Gestantes transmitem proteção de vacinas para bebês, diz estudo

Recém-nascidos testados tinham anticorpos contra a covid-19 depois que mães foram vacinadas com imunizantes da Pfizer e da Moderna
Vacinação de gestantes: dados mostram “níveis muito encorajadores de anticorpos no sangue do cordão umbilical” (Agência Estado/SAULO ANGELO/FUTURA PRESS)
Vacinação de gestantes: dados mostram “níveis muito encorajadores de anticorpos no sangue do cordão umbilical” (Agência Estado/SAULO ANGELO/FUTURA PRESS)
Por Anushree Dave, da BloombergPublicado em 22/09/2021 18:38 | Última atualização em 22/09/2021 18:38Tempo de Leitura: 3 min de leitura

Gestantes imunizadas com vacinas de RNA mensageiro transmitem altos níveis de anticorpos para os bebês, segundo estudo publicado na quarta-feira no American Journal of Obstetrics & Gynecology - Maternal Fetal Medicine.

O estudo — um dos primeiros a medir os níveis de anticorpos no sangue do cordão umbilical para distinguir se a imunidade é resultante da infecção ou de vacinas — revelou que 36 recém-nascidos testados no nascimento tinham anticorpos contra a Covid-19 depois que as mães foram vacinadas com imunizantes da Pfizer-BioNTech ou da Moderna.

“Não prevíamos isso. Esperávamos mais variabilidade”, disse Ashley Roman, obstetra do NYU Langone Health System e coautora do estudo.

Os dados podem ajudar a incentivar a vacinação entre gestantes. Apenas 30% das gestantes de 18 a 49 anos estão vacinadas, de acordo com dados de 11 de setembro do Centro de Controle e Prevenção de Doenças, apesar de evidências crescentes da segurança das vacinas no pré-natal. Devido à pequena amostra do estudo, a equipe agora analisa os resultados de um grupo maior, bem como a duração da imunização dos bebês após o nascimento.
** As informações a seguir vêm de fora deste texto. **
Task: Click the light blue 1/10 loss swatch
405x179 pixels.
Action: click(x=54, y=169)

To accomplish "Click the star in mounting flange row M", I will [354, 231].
“Divulgamos esses dados relativamente cedo porque é uma descoberta única e tem implicações importantes para o cuidado da saúde”, disse Roman. “No momento, recomendamos que todas as mulheres grávidas recebam a vacina para benefício materno.”

‘Muito encorajadores’

O próprio estudo da Pfizer e da BioNTech sobre como suas vacinas afetam grávidas e bebês foi adiado devido à lentidão no recrutamento de participantes, segundo artigo do Wall Street Journal publicado na quarta-feira, citando pesquisadores.
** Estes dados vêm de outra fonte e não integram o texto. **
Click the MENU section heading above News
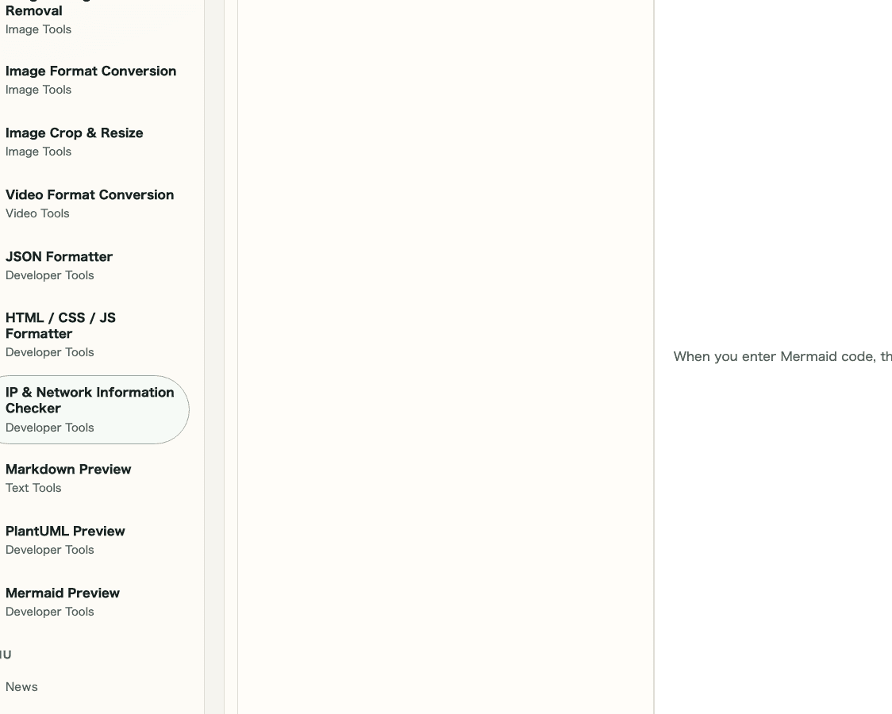[x=6, y=655]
A Pfizer “interrompeu o recrutamento nos Estados Unidos por causa das recomendações que incentivam a vacinação de mulheres grávidas”, disse a farmacêutica em comunicado enviado por e-mail à Bloomberg. A empresa busca lugares em países que não aconselham a vacinação de grávidas para possíveis centros de estudo, segundo o comunicado.
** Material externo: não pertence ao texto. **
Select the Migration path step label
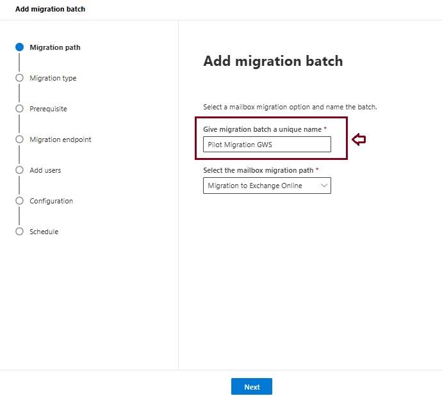This screenshot has width=442, height=396. point(55,47)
Os pesquisadores estudaram o sangue do cordão umbilical de 36 mulheres com imunização completa em busca de anticorpos para a proteína spike, que aparece após a vacinação ou infecção por Covid, e para a proteína do nucleocapsídeo, que só está presente após o contágio. Estudos anteriores focaram em anticorpos para a proteína spike.

Entre as 36 amostras examinadas, 31 tiveram resultados negativos para anticorpos contra a proteína do nucleocapsídeo. Ou seja, 31 gestantes desenvolveram imunidade com a vacina. As outras cinco não foram testadas para proteína do nucleocapsídeo, por isso os pesquisadores não podem afirmar de forma conclusiva que a imunidade foi resultante da vacina ou de infecção natural.

Os dados mostram “níveis muito encorajadores de anticorpos no sangue do cordão umbilical”, disse Linda Eckert, professora de obstetrícia e ginecologia da Universidade de Washington, que não participou do estudo. “Esta é outra razão pela qual mulheres grávidas devem ser vacinadas, já que temos observado mais doenças em bebês mais jovens, e esta é uma escolha proativa que gestantes podem fazer para protegerem seus bebês.”